Les données contenues dans l'Apple Watch d'une personne assassinée en Australie vont peut-être servir à y voir plus clair dans cette sombre affaire.

Lorsqu’elle a été assassinée chez elle en 2016, Myrna Nilsson portait une Apple Watch. Un détail technologique a priori anodin, mais qui pourrait bel et bien changer la résolution de cette affaire criminelle. Grâce aux nombreux capteurs intégrés à la montre, les enquêteurs ont récolté des données qui pourraient s’avérer déterminantes dans la résolution du meurtre.

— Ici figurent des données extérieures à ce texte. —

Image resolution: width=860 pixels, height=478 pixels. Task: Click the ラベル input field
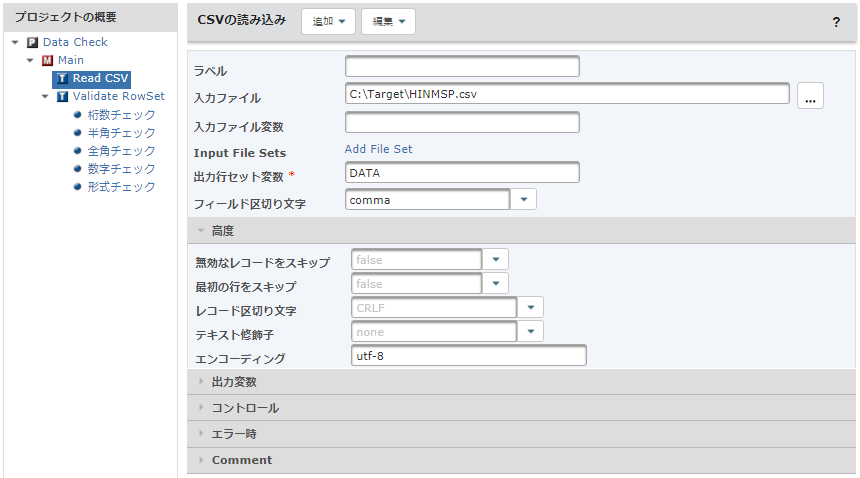[462, 67]
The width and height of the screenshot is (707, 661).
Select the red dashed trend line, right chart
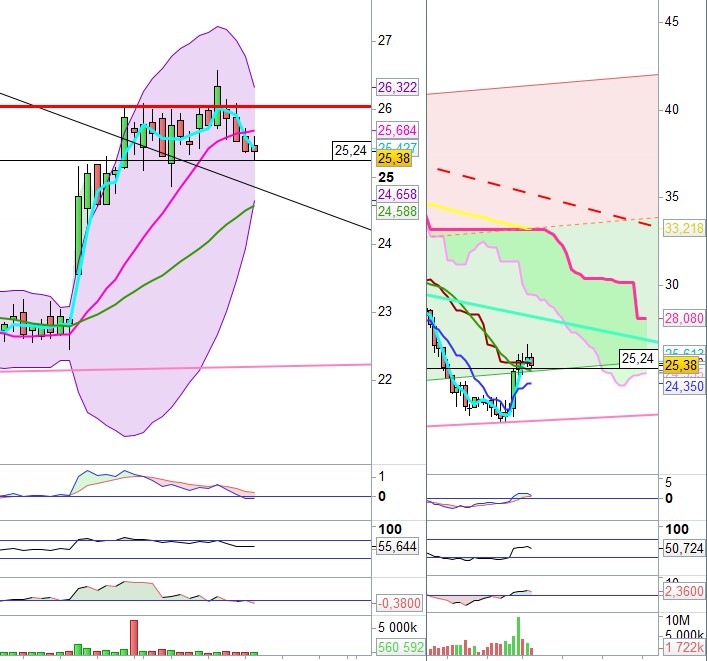point(540,196)
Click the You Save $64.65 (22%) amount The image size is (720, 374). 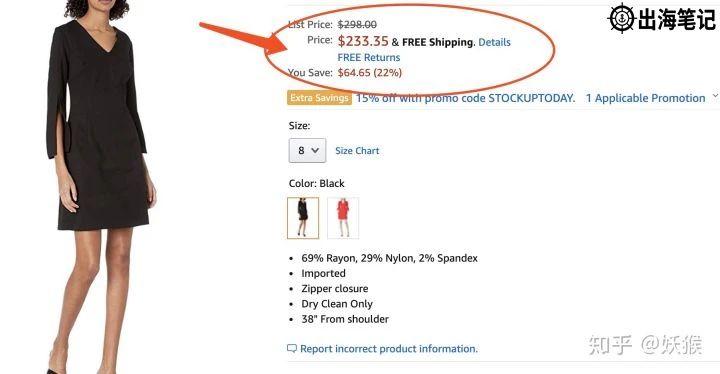pos(370,73)
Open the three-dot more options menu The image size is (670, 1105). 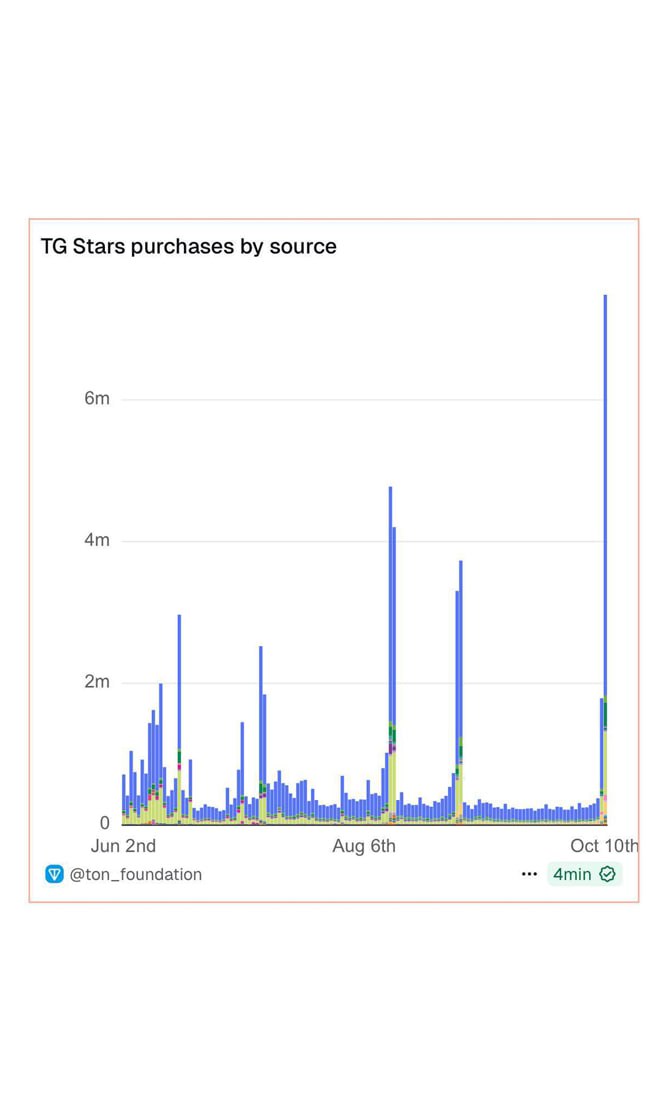pyautogui.click(x=529, y=874)
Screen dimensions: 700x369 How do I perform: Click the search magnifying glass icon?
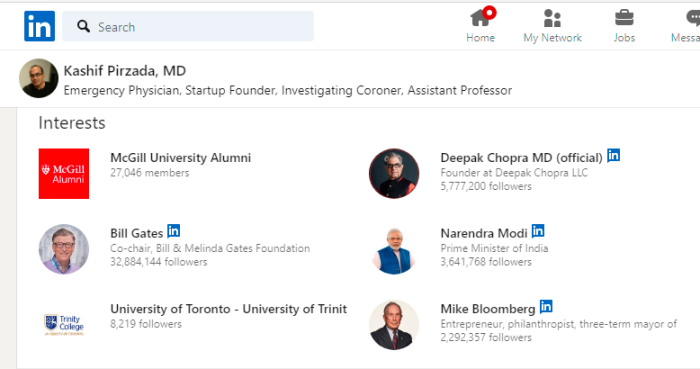click(x=83, y=26)
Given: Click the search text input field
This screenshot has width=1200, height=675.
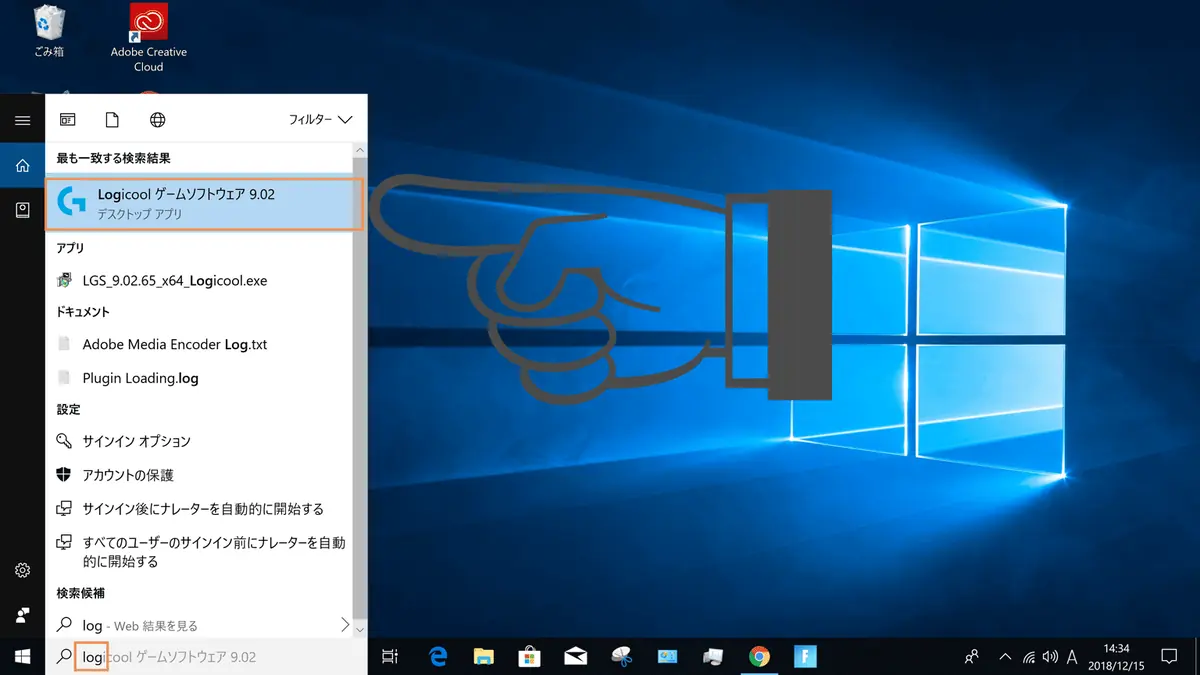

Selon les informations d’ABC News, elles vont jusqu’à contredire le témoignage de Caroline Nilsson, sa belle-fille. Elle indiquait en effet que des individus avaient suivi Myrna Nilsson jusque chez elle.

L’Apple Watch ne ment jamais

Caroline Nilsson avait raconté que sa belle-mère avait été prise à partie par un groupe d’hommes à l’extérieur de la maison. La dispute aurait duré une vingtaine de minutes et abouti à l’assassinat de la victime à l’intérieur de la maison après qu’elle ait été ligotée. Caroline Nilsson n’aurait pas entendu l’attaque fatale et serait sortie de la demeure dans un état de choc une fois les prétendus coupables enfuis. Un fait survenu à 22h10 et ayant conduit un voisin à appeler la police. 

Mais Caroline Nilsson est désormais inculpée. Déjà parce que les analyses ADN et le témoignage d’un voisin infirment son récit. Ensuite parce que l’Apple Watch portée par Myrna Nilsson apporte des éléments nouveaux pouvant l’écrouer. Grâce à la surveillance cardiaque appliquée par la montre connectée, l’heure exacte du décès a pu être déterminée. La procureure Carmen Matteo explique : « La victime a dû être attaquée aux alentours de 18h38 et est morte vers 18h45 ». Nous sommes loin des vingt minutes indiquées par Caroline Nilsson, sachant qu’un témoin a indiqué qu’il n’avait vu aucun groupe d’hommes autour de la maison à cette heure.

Un horaire qui ne correspond pas du tout avec la déclaration de Caroline Nilsson, qui expliquait être sortie de la maison peu après la mort de sa belle-mère, à 22h10 donc. « Elle est sortie de la maison après 22h et, si l’Apple Watch est acceptée comme preuve, c’est plus de trois heures après l’attaque. C’est suffisant pour maquiller la scène… et nettoyer et se débarrasser des vêtements tachés de sang » argue Carmen Matteo. Elle conclut, «  La plaignante n’avait pas prévu que la police pourrait trouver l’heure exacte de la mort et d’autres informations depuis la montre  ». Le verdict sera livré en juin.

Ce n’est pas la première fois qu’un dispositif du genre de l’Apple Watch pourrait servir dans la résolution d’un meurtre. Et cette affaire démontre que les objets connectés peuvent bien faire office de preuves tangibles.